同省では、この試案をベースとして、「厚生年金基金制度改革」を行いたい意向であり、今後の動向が注目されます。
上記委員会で示された厚生年金基金制度(以下、「基金」)の見直しに関する「試案」の主な内容は、次の通りです。
(1)特例解散制度の見直しによる「代行割れ問題」への対応
基金の「代行割れ問題」については、従来は「特例解散制度」により、分割納付の特例や厚生年金本体への納付額の特例が設けられてきました(時限措置)。しかし、母体企業の負担能力が著しく低下している基金では、特例措置を用いても解散できない状況です。

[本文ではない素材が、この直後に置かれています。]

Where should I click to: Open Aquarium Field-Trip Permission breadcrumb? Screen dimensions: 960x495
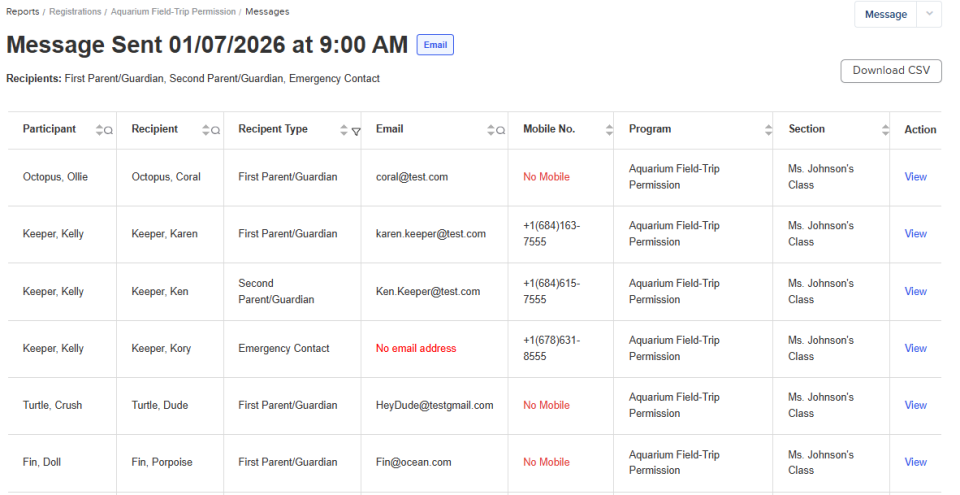[173, 12]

そこで、現行の特例解散制度の基本的な考え方・枠組みを維持しつつ、一定の見直しを行うとしています。見直し後の特例解散制度は5年間の時限措置とするようです。
(2)企業年金の持続可能性を高めるための施策の推進
日本の経済基調が低成長に変化し、金融市場の変動幅が拡大する中、持続可能な企業年金を普及させるため、企業年金の選択肢の多様化を進めるとしています。
また、中小企業の企業年金を維持する観点から、基金から他の企業年金への移行を支援するための特例措置を設けるとしています。
(3)代行制度の見直し
代行部分の債務(最低責任準備金)の計算方法について、有識者の指摘等を踏まえ、厚生年金本体との財政中立の範囲内で適正化を図り、代行制度の今後の持続可能性に関する検証や厚生年金本体の財政に与える影響等を踏まえ、10 年間の移行期間を置いたうえで、代行制度を段階的に縮小・廃止していくとしています。
また、移行期間中の制度運営にあたって、解散認可基準等の見直しも行うようです。
AIJ問題に端を発した厚生年金基金の問題ですが、今後、改革に向けた動きが加速していく可能性もあり、厚生労働省では、関連法律の改正案を来年の通常国会に提出する予定です。